7 thoughts on “Computing the UTF-8 size of a Latin 1 string quickly (ARM NEON edition)”

  1. -.- says:

    but once you reach speeds like 20 GB/s, it becomes difficult to go much faster without hitting memory and cache speed limits

    Cache is often faster than 20GB/s, but all that depends on the CPU, RAM and size of data. You tested on an M2, but a Cortex A55 likely gives very different results, so one shouldn’t overly assume general performance with just one test (particularly with ARM).

    In terms of optimisation, I suspect a loop of accum = vsraq_n_u8(accum, input, 7) to be simpler/faster. You’ll want to unroll it a bit, with multiple accumulators, to get around latency limitations of the instruction, and then will need to aggregate results every 255*unroll iterations.

    1. I have updated the blog post with a faster routine. 🙂

      1. -.- says:

        Well that goes to show that your initial assumption of 20GB/s being hard to exceed, can be achieved if you try. =)

        Interested to see what you get with a vsraq_n_u8 strategy!

        1. Point taken.

  2. -.- says:

    Your ‘simpler’ variant may not compile without adding a vreinterpretq_s8_u8 to the vaddvq_s8 line.

    Tested on a Neoverse N1:

    scalar (with autovec)
    ns/bytes 0.169661
    GB/s 5.89412
    ns/bytes 0.177977
    GB/s 5.61869
    ns/bytes 0.174651
    GB/s 5.72571

    kvakil
    ns/bytes 0.0565536
    GB/s 17.6824
    ns/bytes 0.0565536
    GB/s 17.6824
    ns/bytes 0.0582169
    GB/s 17.1771

    faster
    ns/bytes 0.0465735
    GB/s 21.4714
    ns/bytes 0.0482369
    GB/s 20.731
    ns/bytes 0.0482369
    GB/s 20.731

    shift
    ns/bytes 0.0149701
    GB/s 66.8
    ns/bytes 0.0166334
    GB/s 60.12
    ns/bytes 0.0166334
    GB/s 60.12

    Shift version: https://godbolt.org/z/azaqfP5ox

    1. Dougall Johnson says:

      Yeah, USRA is the perfect instruction for this task. On M2, with 3-cycle latency and 4-per-cycle throughput, you may want to split it across 12 seperate accumulator registers. However, you’d be memory bound. M2 only has 3-per-cycle load throughput, so it should max-out at 9 separate accumulator registers. (48-bytes/cycle at 3.5GHz gives a theoretical 168GB/s, but that’s just the maximum speed for loads.)

      1. Samuel Lee says:

        I agree that to maximise throughput on Apple Firestorm it seems like at least 9 accumulators in the innermost loop, with 3 of them being written to by a USRA instruction per cycle is the best you can do. Dougall, I really appreciate https://dougallj.github.io/applecpu/ !

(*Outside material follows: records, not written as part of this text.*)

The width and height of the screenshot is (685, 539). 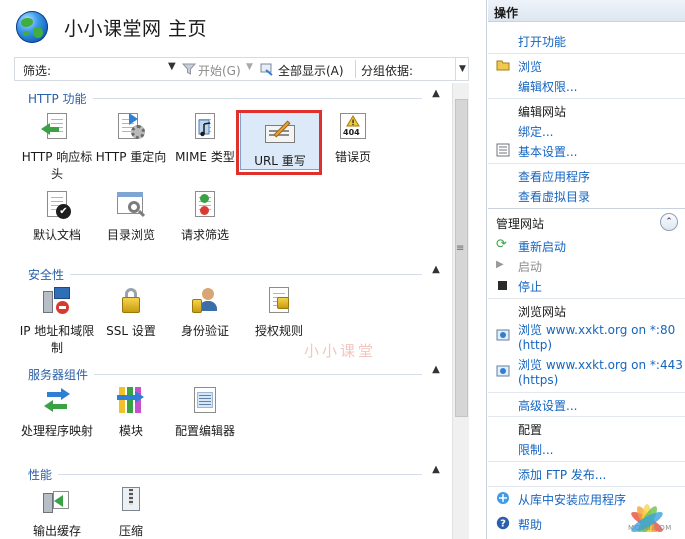 What do you see at coordinates (131, 138) in the screenshot?
I see `feature-http-redirect: HTTP 重定向` at bounding box center [131, 138].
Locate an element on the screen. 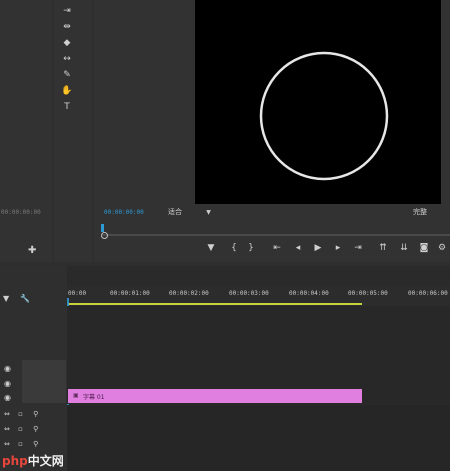 This screenshot has height=471, width=450. audio-track-controls-1: ⇔ ▫ ⚲ is located at coordinates (21, 414).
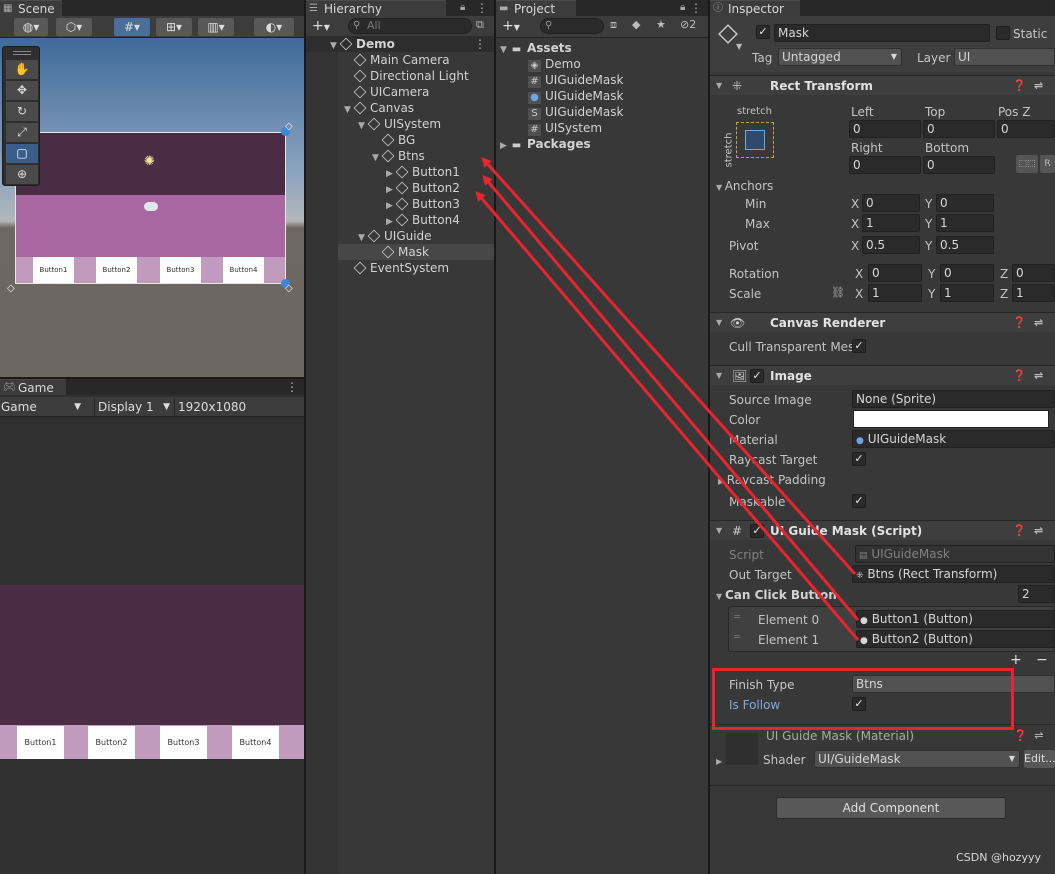 The height and width of the screenshot is (874, 1055). What do you see at coordinates (1042, 660) in the screenshot?
I see `array-remove-button: −` at bounding box center [1042, 660].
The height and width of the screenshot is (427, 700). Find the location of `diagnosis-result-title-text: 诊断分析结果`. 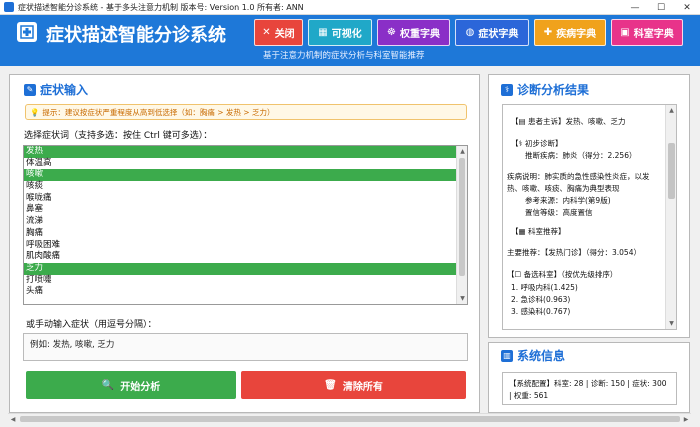

diagnosis-result-title-text: 诊断分析结果 is located at coordinates (554, 90).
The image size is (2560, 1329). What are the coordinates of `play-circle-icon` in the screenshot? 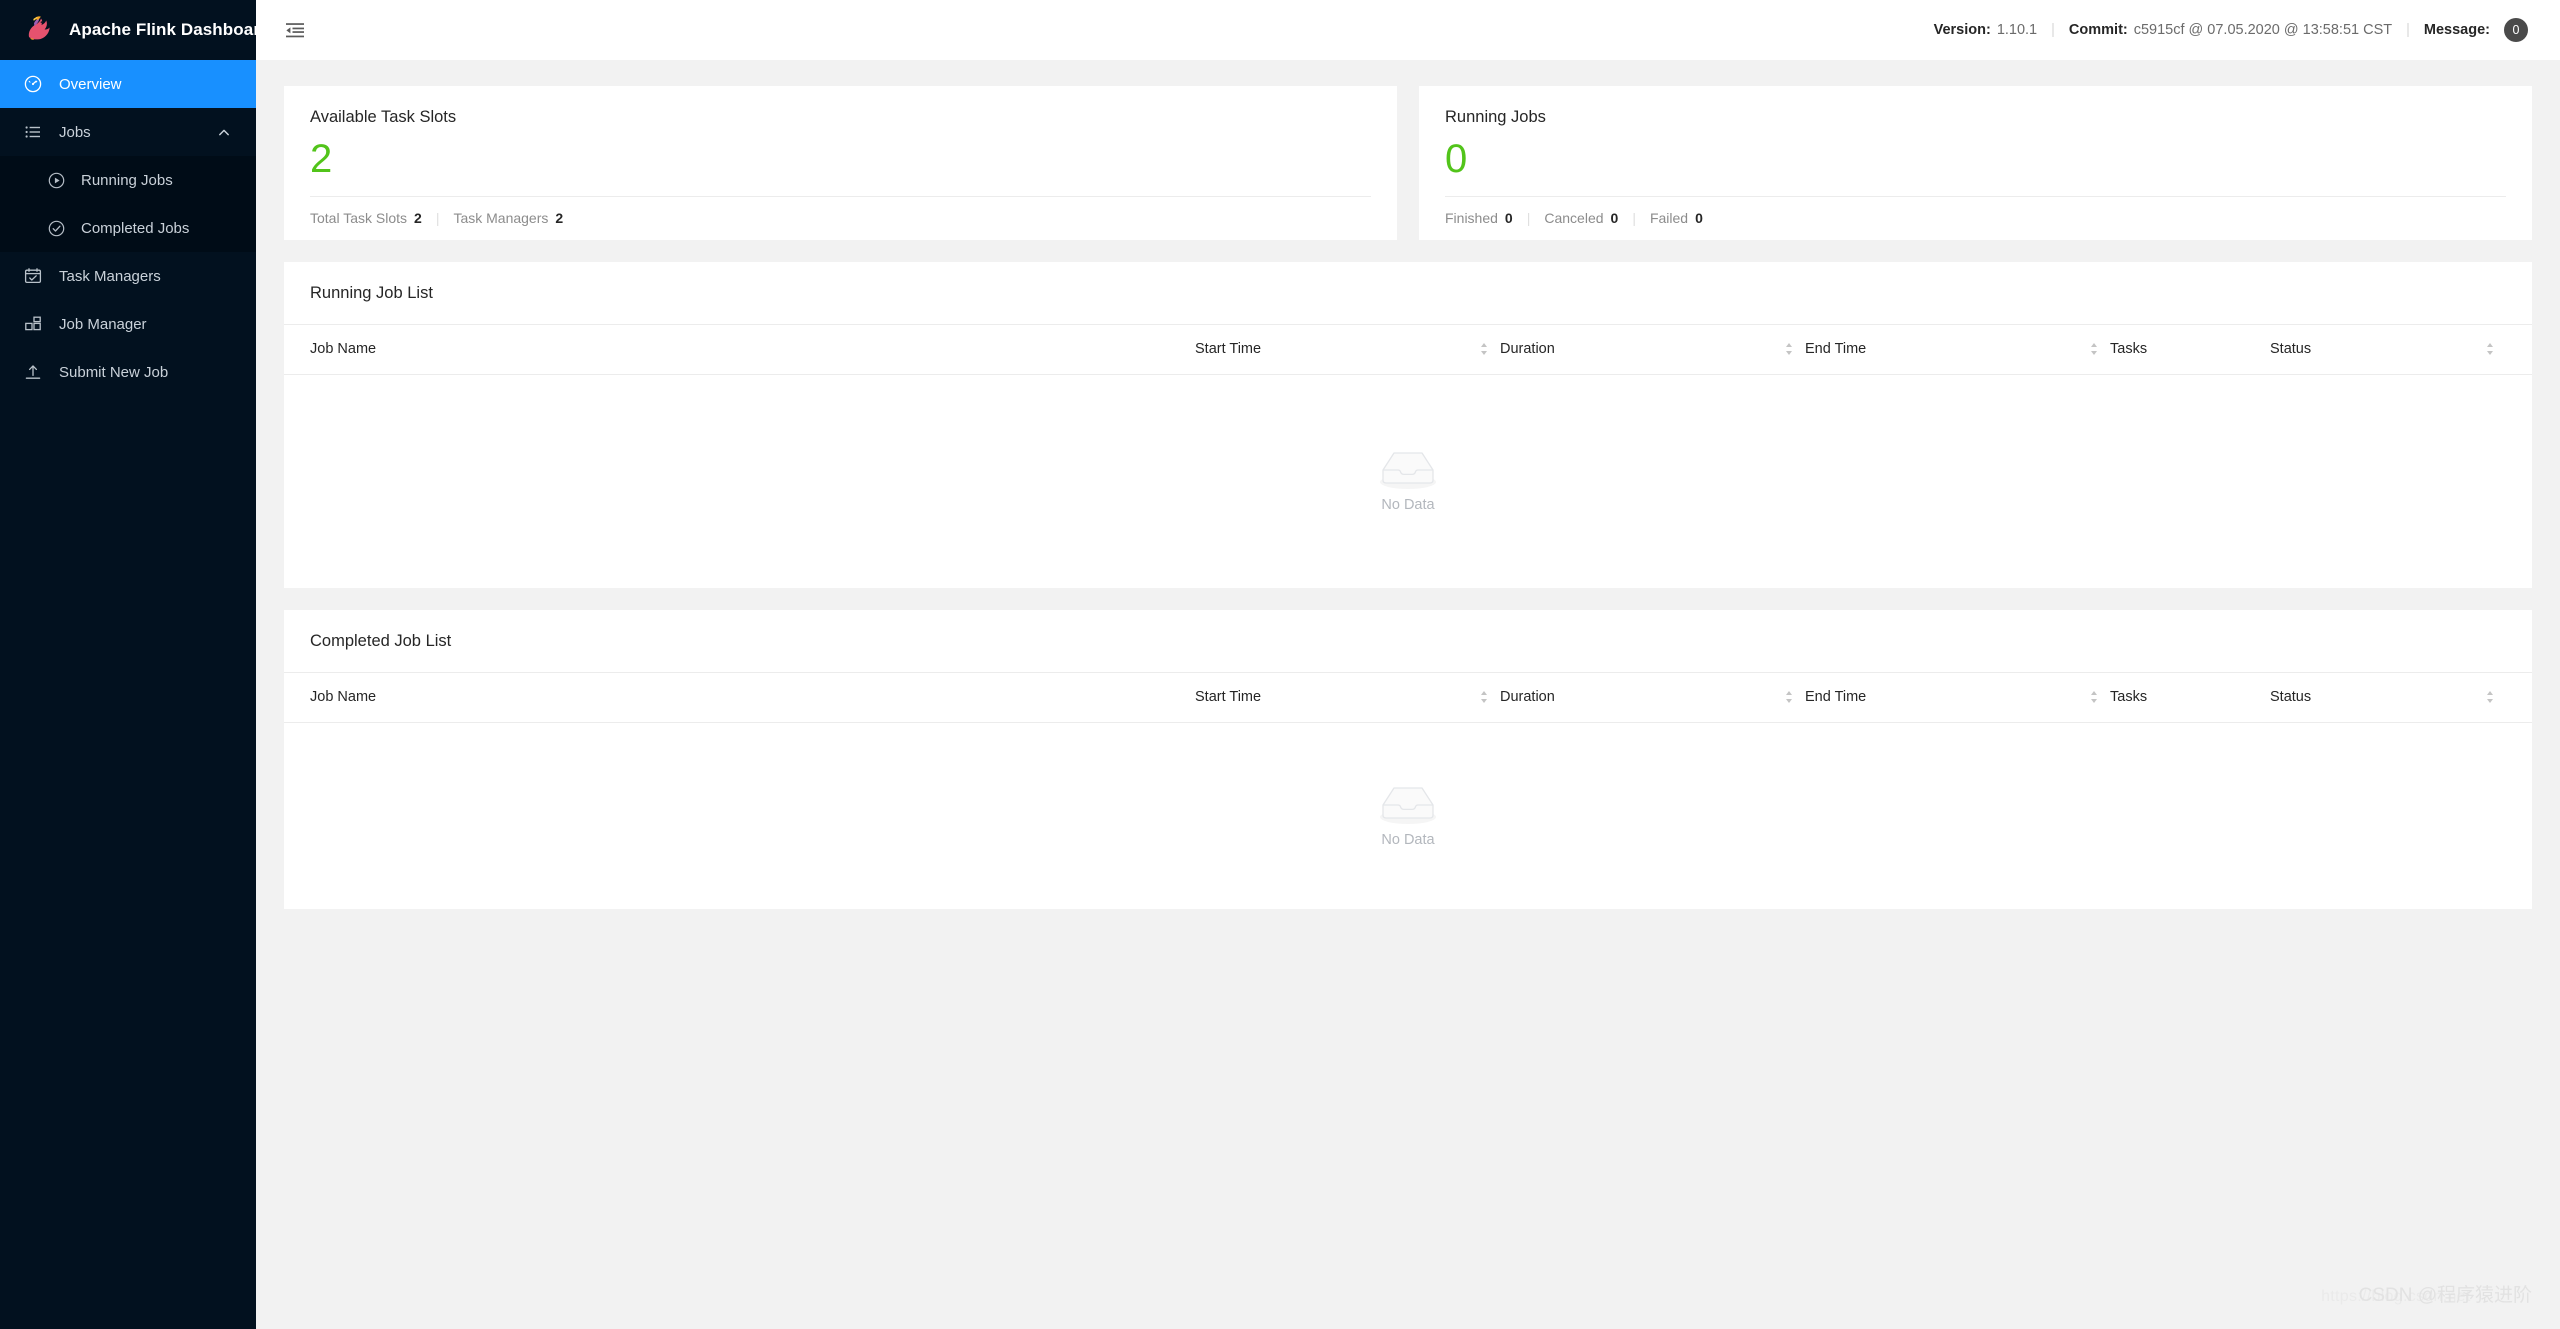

        For Neoverse N1/N2, V1/V2 this is not quite optimal though; only half of their ASIMD pipelines support USRA, so for N1/N2 the maximum throughput is 16B/cycle, and for V1/V2 the maximum throughput is 32B/cycle when using USRA alone. See the software optimization guides

        For these microarchitectures I think it’s better to have 2/3s of the accumulators written with USRA, and 1/3 of the accumulators written with 2 instructions: CMLT (zero) and SUB.

        If scheduled correctly, this should give a 50% throughput improvement vs. using the pure USRA approach (i.e. 24B/cycle and 48B/cycle respectively).
        You need at least 8 USRA accumulator registers to make full use of USRA on V1/V2 (4 cycles latency x 2 pipes throughput). Then you can have 4 accumulators for CMLT+SUB approach.

        As Firestorm is bound by loads (3 ASIMD loads per cycle vs. 4 ASIMD execution units), this variant should run as fast on those uarch as the fully unrolled pure USRA approach.

        (Untested!) example code here:
        https://godbolt.org/z/1M8411fGf

        Note it looks like GCC does what I intended, but clang unfortunately optimizes the 2 instructions back to USRA.